Arizona school spending limits: A Serious Crisis

Explanations and background from Dr. Libby Hart-Wells

Education advocates in Arizona are warning that our schools face $1.1 billion in cuts this year unless the legislature acts to exempt schools from the aggregate expenditure limit. Worse, we’re running out of time to fix it. 

Scottsdale Unified School District board member Dr. Libby Hart-Wells penned a piece in The Mule News detailing the problem and urging action.

“Through no fault of their own, Arizona neighborhood schools sit at a financial precipice thanks to an outdated spending cap called the aggregate expenditure limit (AEL),” Hart-Wells explains. “In 1980, the AEL was added to the Arizona Constitution, and the formula to calculate the spending cap remains stuck in 1980.”

To be clear, the money has already been approved and appropriated. 

The legislature can waive the 40 year-old measure by a two-thirds vote on an annual basis and has done so in the past. Thanks to voter-approved legislation, the AEL hasn’t been an issue for most of the last 20 years.

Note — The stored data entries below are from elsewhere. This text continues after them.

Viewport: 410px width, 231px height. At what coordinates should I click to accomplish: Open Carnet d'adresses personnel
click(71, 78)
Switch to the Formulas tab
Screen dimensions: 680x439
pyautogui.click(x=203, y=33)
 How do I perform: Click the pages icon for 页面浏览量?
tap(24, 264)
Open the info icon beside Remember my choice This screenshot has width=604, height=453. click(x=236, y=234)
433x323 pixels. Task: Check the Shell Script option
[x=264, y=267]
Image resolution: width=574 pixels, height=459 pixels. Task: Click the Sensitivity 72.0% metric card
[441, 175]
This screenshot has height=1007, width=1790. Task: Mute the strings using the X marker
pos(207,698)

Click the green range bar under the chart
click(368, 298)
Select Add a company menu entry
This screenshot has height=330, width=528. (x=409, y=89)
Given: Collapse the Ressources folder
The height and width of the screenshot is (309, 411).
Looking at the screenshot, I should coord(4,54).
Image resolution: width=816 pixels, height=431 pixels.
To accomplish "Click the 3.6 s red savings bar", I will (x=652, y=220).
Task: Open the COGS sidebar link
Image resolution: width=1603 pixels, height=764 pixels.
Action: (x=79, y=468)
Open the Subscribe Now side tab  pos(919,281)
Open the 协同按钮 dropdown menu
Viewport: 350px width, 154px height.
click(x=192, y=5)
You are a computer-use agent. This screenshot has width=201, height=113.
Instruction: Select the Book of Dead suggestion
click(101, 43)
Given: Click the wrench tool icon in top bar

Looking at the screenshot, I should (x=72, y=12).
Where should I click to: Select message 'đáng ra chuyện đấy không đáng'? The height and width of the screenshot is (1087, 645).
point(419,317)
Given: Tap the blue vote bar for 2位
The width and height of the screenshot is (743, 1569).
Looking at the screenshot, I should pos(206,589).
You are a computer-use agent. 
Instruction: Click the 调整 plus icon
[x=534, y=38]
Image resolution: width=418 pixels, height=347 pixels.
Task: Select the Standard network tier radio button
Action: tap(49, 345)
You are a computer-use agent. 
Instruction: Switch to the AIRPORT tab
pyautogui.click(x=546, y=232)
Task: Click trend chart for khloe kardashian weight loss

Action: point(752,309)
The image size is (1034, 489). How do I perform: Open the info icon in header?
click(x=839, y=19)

Again, from Hart-Wells: “In 2000, voters instructed the state to invest in K-12 public schools by passing Proposition 301. Two years later, voters instructed Prop 301 spending exempt from the AEL. However, in 2018, when the Arizona legislature extended Prop 301, they allowed the AEL exemption to sunset in 2021.” 

With the inclusion of Prop 301 funds in the formula and pandemic-related enrollment changes, the AEL now threatens public schools across the state. 

Arizona voters have made their priorities clear by repeatedly approving education funding at the ballot box. Children, families, teachers and support staff need the legislature to act, and soon.

So what can you do?

“Tell your AZ legislators to support the AEL waiver before March 1st.”